(BHM) North Carolina based indie-Americana folk quartet Mipso share the contemplative and gentle track "Broken Heart / Open Heart" out everywhere now. The band's propulsive sixth studio album Book of Fools, is due out August 25.
Plus, the band will embark on an extensive tour across North America beginning in Portsmouth, NH on August 17 with tickets on sale now via mipsomusic.com/tour. "Broken Heart / Open Heart" is an earnest processing of grief and display of love and hope amidst loss.
"Broken Heart / Open Heart" out today, was built around the idea that a broken heart can become an open heart. On the track, the band builds to a simmering pace, but it never boils over-the intimate vocal is gripping, alongside the muted piano and an overdriven guitar that add grit to the bittersweetness. Mandolinist and vocalist Jacob Sharp and guitarist Joseph Terrell wrote the track together that became a vessel for his processing of the grief that comes in the wake of losing someone you love.

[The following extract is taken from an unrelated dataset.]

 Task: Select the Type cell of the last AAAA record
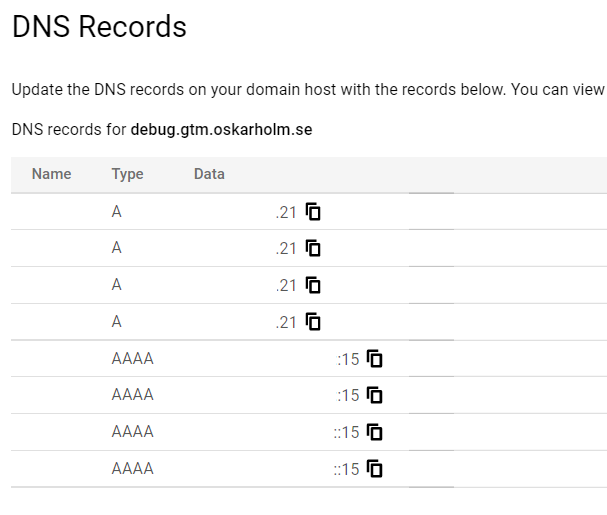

Referencing the gut-wrenching opening lyrics, "How do you tell someone you're lonely, when they're sitting by your side?" Sharp shares, "I've had a couple friends recently who lost a family member for the first time. My mom was sick for a long time - I remember hard times, and I was broken for a while after she passed." Despite the immense pain and heartache Sharp endured, he's able to embrace the brokenness to rebuild himself. Sharp continues, "Now I look back grateful to have been broken enough to have had to decide how to put myself back together. There's a universal binding in that feeling of realizing you're broken enough to be wide open - and I think with the right support and love that openness can be a gift. "
Book of Fools, the forthcoming sixth studio album by Mipso out August 25, sees the band at their most assured, guided mostly by their own intuition and less impacted by time constraints, expectations or outside forces. Over ten cohesive tracks, driving rhythms, earnest, thoughtful lyricism guide the band back to their roots and who they are at their core. As Terrell puts it, "'Book of Fools' feels more relaxed, more confident, more us - like we're wearing our favorite clothes and telling our favorite story and it feels exciting again." There's a fresh, solid confidence and profound understanding of one another that radiates through the music. It's this palpable connection that can only come from this group playing together around the world several hundreds of times and it's here they rediscover their joy and unmatched connection as musicians and as best friends.
The previously shared tracks "The Numbers," and "Carolina Rolling By" have captivated fans who are eagerly anticipating the forthcoming project. "Carolina Rolling By" earned the band the cover of Spotify's Roots Rising and number one spot on the playlist, plus placements on Summer Acoustic, Chill Folk, Fresh Folk, Apple's New in Americana, Southern Craft and Amazon's Fresh Folk & Americana. "The Numbers" also appeared on Fresh Folk and New in Americana.
"The Numbers" is a rhythmic, wry, finger-wagging observation of the market-obsessed culture that permeates American society. Inspired by NPR's Kai Ryssdal and his signature phrase, "Let's do the numbers!," the band wonders how tracking the daily economic tea leaves became a veritable religious observance for the ruling class. Fiddler and vocalist Libby Rodenbough recalls hearing an Iowan voter on TV discussing presidential candidates and saying, "I like the incumbent because the stock market's doing well." Rodenough says, "I looked around at this cruel place where we live and I felt forlorn that the NASDAQ offers anybody any kind of comfort. How do I know things are bad? Because I feel it, and I see it." The notion that the success of the stock market had very little to do with the actual lived experiences of everyday people laid the foundation for the groovy, slick "The Numbers."
The first taste of the forthcoming project, "Carolina Rolling By" is a relaxed, country-tinged groove that tells the story of a down-and-out pill-popping truck driver trying to get back on his feet. Written in part as a love letter to driving around their home state, Mipso's signature layered, poignant harmonies paint a vibrant portrait of the view out of the driver's window-the deep, clear blue sky with the sun beating down and the crisp air floating by. Terrell says the song came about after a boating accident that led to him needing to take painkillers during recovery. Similar to previous Mipso releases, the track finds beauty in pain and allowed Terrell the space to craft the ode to driving through North Carolina that he's always wanted to make. It was during his recovery that the song materialized. Terrell says with a fresh understanding of the power of pills, "I couldn't walk for 12 days but I had my grandma's guitar and some hydrocodone and worked on this song I think because I fully understood for the first time how anyone could get addicted to those."